Materials provided:
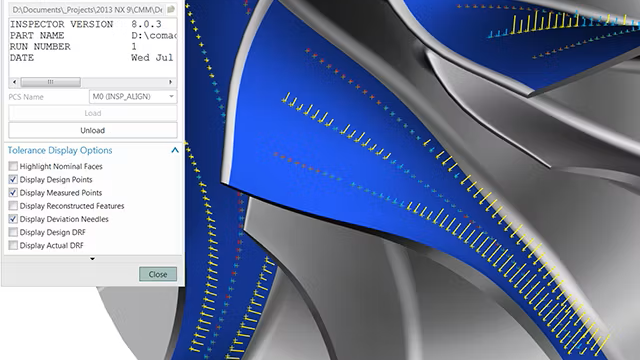The image size is (640, 360).
Task: Check Display Design DRF option
Action: (x=13, y=232)
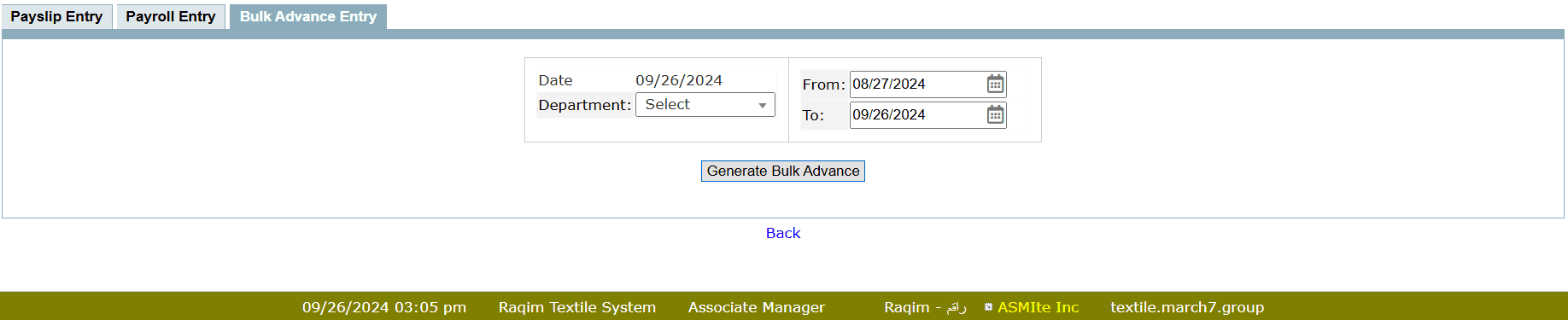Click the textile.march7.group footer text

pyautogui.click(x=1187, y=307)
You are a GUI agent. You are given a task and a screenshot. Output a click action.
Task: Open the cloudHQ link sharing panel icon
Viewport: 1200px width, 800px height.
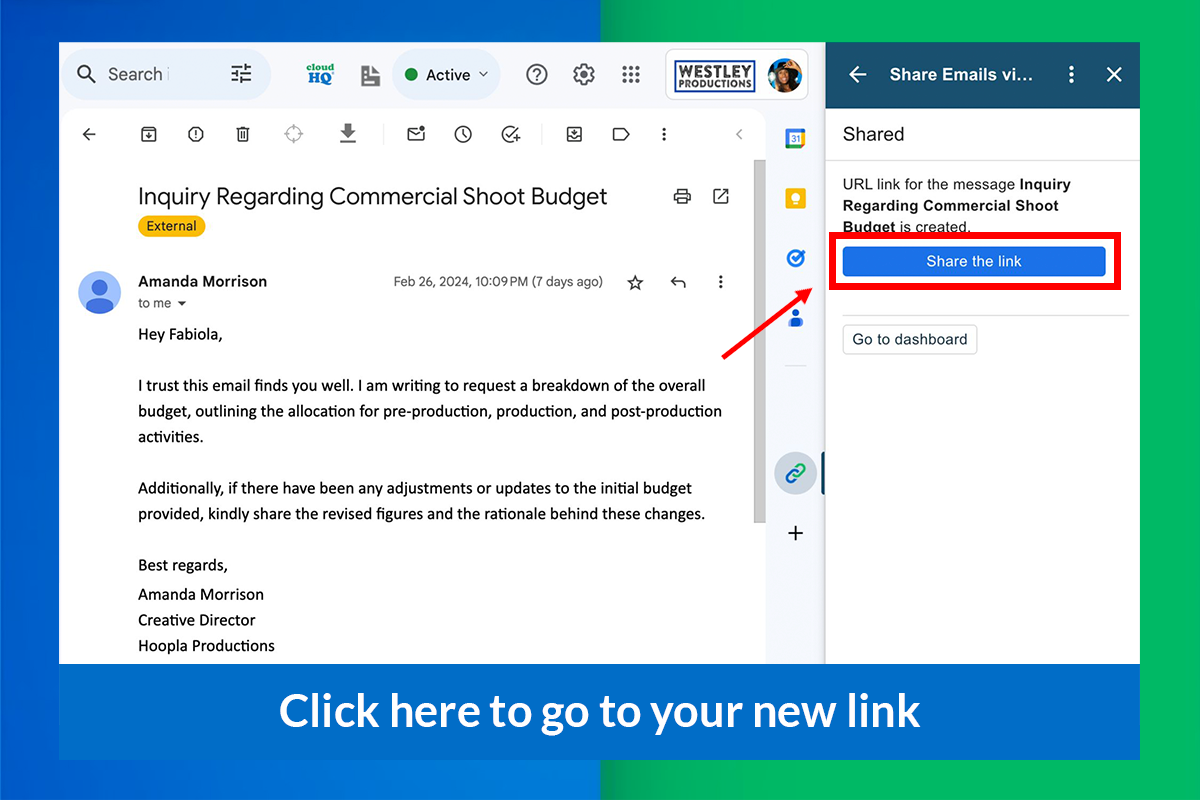coord(795,473)
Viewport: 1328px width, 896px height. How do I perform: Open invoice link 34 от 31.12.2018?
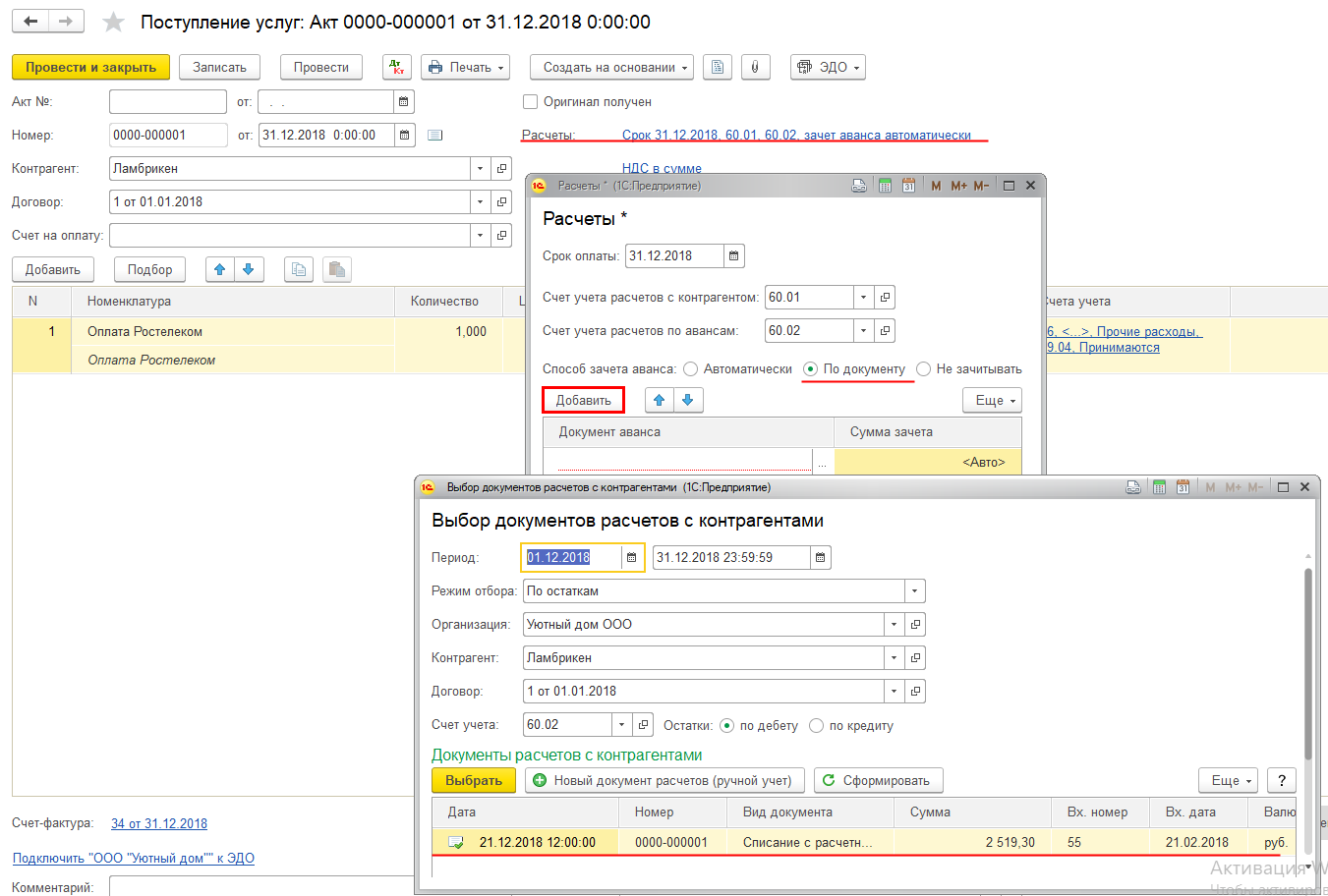click(x=159, y=823)
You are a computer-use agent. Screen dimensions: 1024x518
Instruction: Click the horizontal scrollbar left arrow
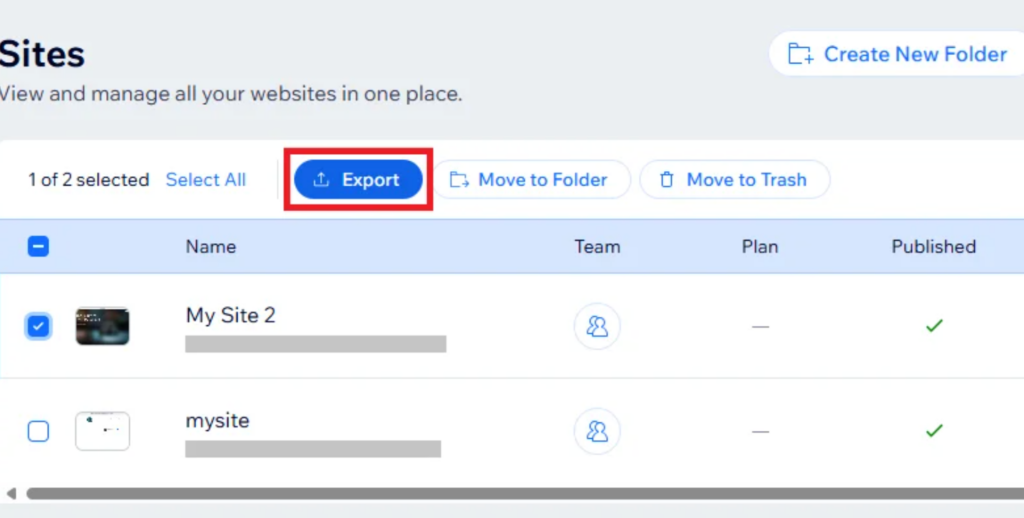click(x=11, y=493)
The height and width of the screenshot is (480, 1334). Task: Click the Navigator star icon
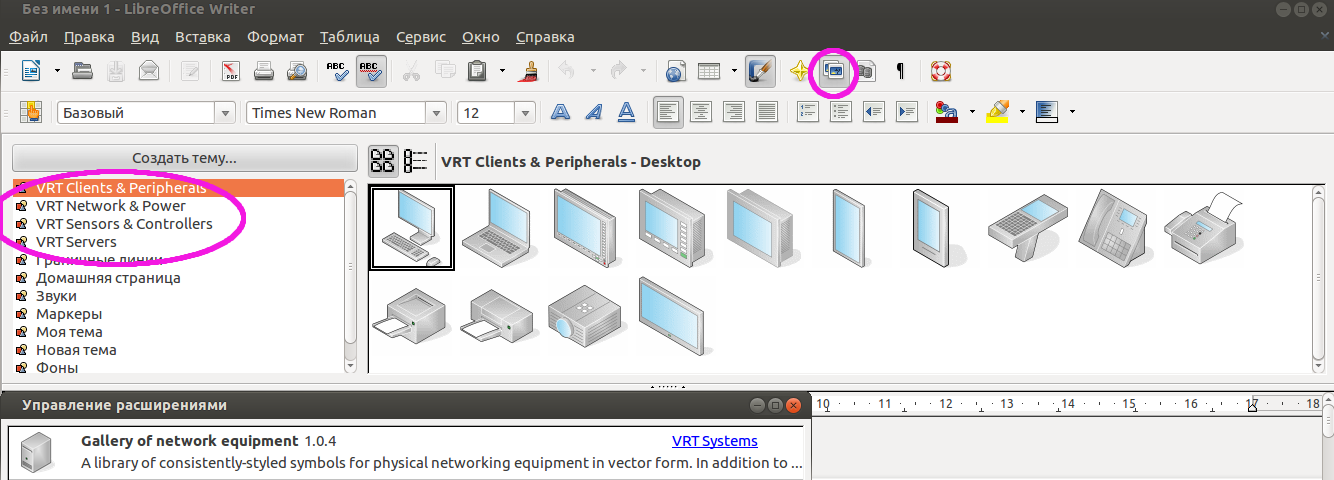[798, 71]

Task goal: Wherever the string "agent" appears in the data above, report the whole line.

Solution for this problem:
You are a GUI agent. You are given a task and a screenshot. Output a click action.
You are a computer-use agent. Screen dimensions: 1024x518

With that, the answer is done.